Исторические темы вошли в литературу, но они подносились читателю в
антиисторическом духе патетической декламации. Эти декламации на исторические
темы никогда не стилизовались под старинную или народную речь.

70
Не могло быть в конце XVIII в. и подражаний народной поэзии. В конце XVIII и в
начале XIX в. фольклор воспринимался как нечто принадлежащее к низшему роду
искусства. Фольклорные мотивы могли быть введены в сатиру, комедию, в дружеские
и шутливые песни. «Слово» по своей теме принадлежало к «высокой» литературе. Оно
принадлежало к высоким жанрам в той иерархии литературных жанров, которые
зафиксировал Ломоносов. В «Слове» изображены «геройство и высокие мысли». Оно
могло восприниматься только как героическая поэма, как «песнь», и именно так было
воспринято современниками. Следовательно, обращение к народной поэзии в «Слове»
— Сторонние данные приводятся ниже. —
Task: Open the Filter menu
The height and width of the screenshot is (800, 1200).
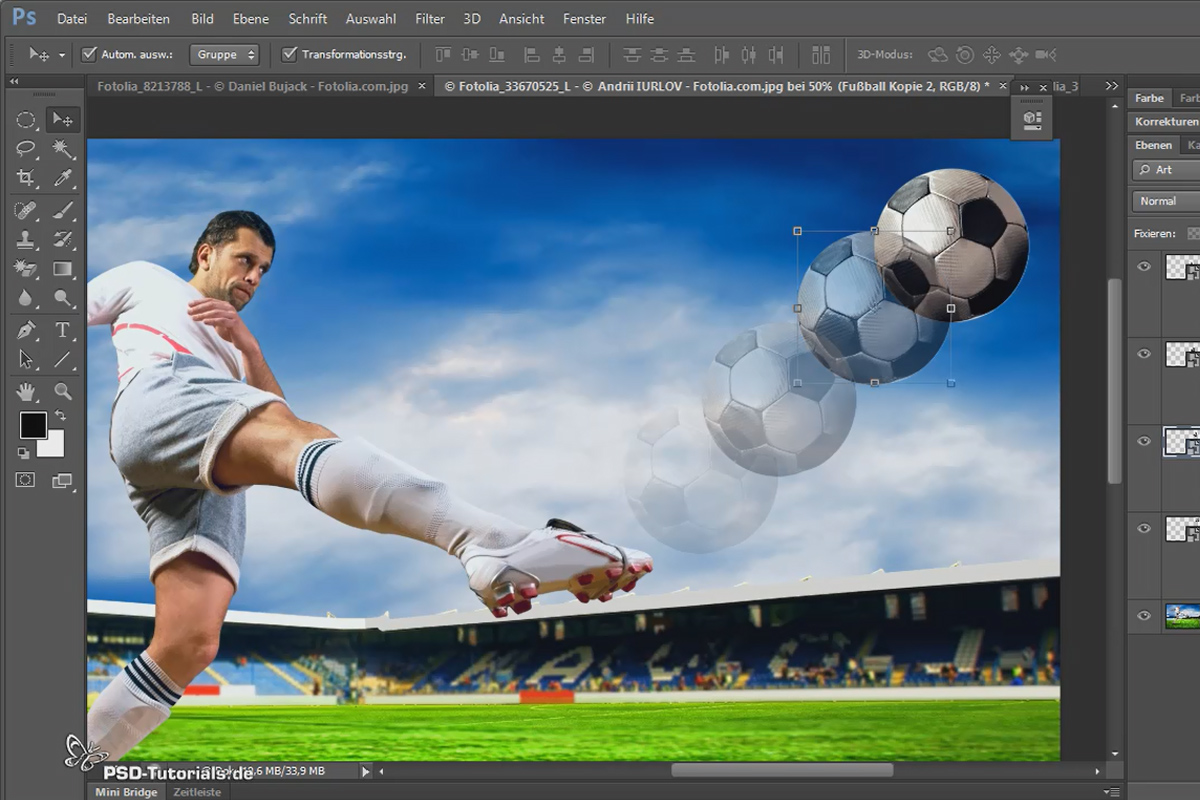Action: 430,19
было необычным и непонятным. Народность «Слова», его связь с народной поэзией до
Пушкина и Максимовича совершенно не воспринималась и не могла быть поэтому и
введена в него воображаемым автором XVIII в.
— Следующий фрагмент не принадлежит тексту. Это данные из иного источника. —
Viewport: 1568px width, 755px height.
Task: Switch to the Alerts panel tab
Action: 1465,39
Как понимался фольклор в конце XVIII в., отчетливо видно по обращению к
фольклору в произведениях Чулкова, Попова, Левшина. Фольклор воспринимался
прежде всего как просторечие, как снижение стиля, то есть прямо противоположно его
художественной функции в «Слове». Фольклор использовался поэтому в сатирических
журналах. Прежде всего в литературу входили пословицы, новеллистические сказки,
анекдоты, песни. Во всех сборниках фольклорного материала конца XVIII в. фольклор
был перемешан с произведениями нефольклорного происхождения.
Конечно, нет и речи о точной передаче народных памятников; Левшин свободно
обращается с ними, соединяет разные сюжеты, соединяет сказку с былиной, подчиняя
все в целом стилю западного рыцарского авантюрного романа. В его сказках
встречаются и Василий Богуславич, и Добрыня Никитич, и Алеша Попович, и Чурила,
и другие богатыри, однако, кроме имен, в них нет ничего от русского эпоса». Иными
словами, это отношение прямо противоположно отношению к фольклору «Слова о
полку Игореве», где нет фольклорных имен, но есть тонкое понимание стиля
фольклора как возвышенного, где есть фольклорные образы, эпитеты, метафоры,
отрицательный параллелизм, фольклорное отношение к природе – одним словом, все
то, что было открыто в фольклоре через несколько десятилетий.
Настороженное отношение к фольклору было особенно характерно для
просветителей XVIII в., для писателей, находившихся на прогрессивных позициях. М.
К. Азадовский пишет: «Произведения народного творчества в их (просветителей. – Д.
Л.) представлении неразрывно связаны с народным суеверием, народными
предрассудками, борьба с последними включала поэтому в свою орбиту народное
творчество целиком. Борьба за прогресс и культуру кажется несовместимой с
пристрастием к тому, что так или иначе органически связано с некультурными
массами. Народные песни, сказки, обряды в глазах просветителей являлись
проявлениями народного бескультурья и невежества, а потому вызывали
отрицательное или, во всяком случае, холодное отношение. Такое понимание
характерно не только для русского просветительства; оно характерно для всего
рационалистического просветительства в целом. У нас такие воззрения в той или иной
степени разделяли Татищев, Болтин, Державин, Фонвизин, отчасти Ломоносов,
Батюшков и многие другие вплоть до позднейших западников и радикалов».
Первые издатели обнаружили в «Слове» то, чего в нем не было,– оссианизм, указав
на такие элементы этого оссианизма, которые впоследствии все «обнаружились» в
71
открытой в 1852 г. «Задонщине» (элегический тон, слезы одного из героев-князей,
вещая птица – «див», картины природы и пр.).
Итак, «Задонщина» представляет собой вполне типичное для конца XIV – начала
XV в. подражание произведению эпохи независимости Руси. Она относится к периоду,
когда русская литература начинала медленно возрождаться после застоя, вызванного
полуторавековым чужеземным игом. Произведения этого времени обращаются как к
своим образцам к лучшим памятникам эпохи расцвета и независимости Руси. Но это
обращение своеобразно: из старых произведений извлекаются образы, обороты речи,
формулы, которые затем инкрустируются в сочинения, посвященные современности.
«Задонщина» имеет все черты нестилизационного подражания, тип которых широко
представлен в древнерусской литературе.